*DIRECTIONS FOR THIS TASK:* Reproduce the rows below without any change, from their first line through the line that contains "The width and", including both ends.

*DATASET:*
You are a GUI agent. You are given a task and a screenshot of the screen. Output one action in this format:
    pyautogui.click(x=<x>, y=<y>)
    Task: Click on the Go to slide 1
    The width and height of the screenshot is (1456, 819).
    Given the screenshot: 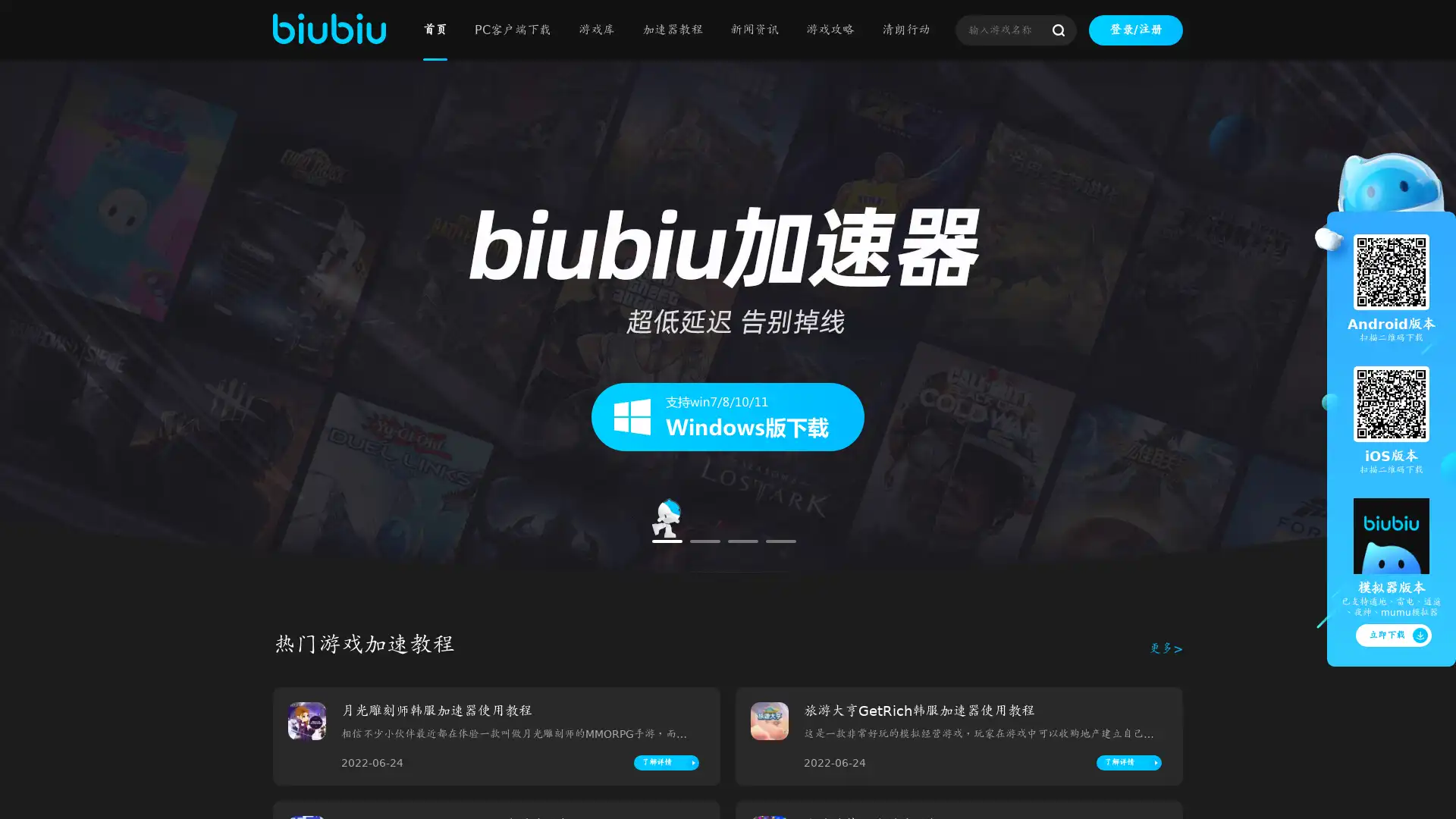 What is the action you would take?
    pyautogui.click(x=667, y=516)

*COMPLETED TASK:*
You are a GUI agent. You are given a task and a screenshot of the screen. Output one action in this format:
    pyautogui.click(x=<x>, y=<y>)
    Task: Click on the Go to slide 1
    The width and height of the screenshot is (1456, 819).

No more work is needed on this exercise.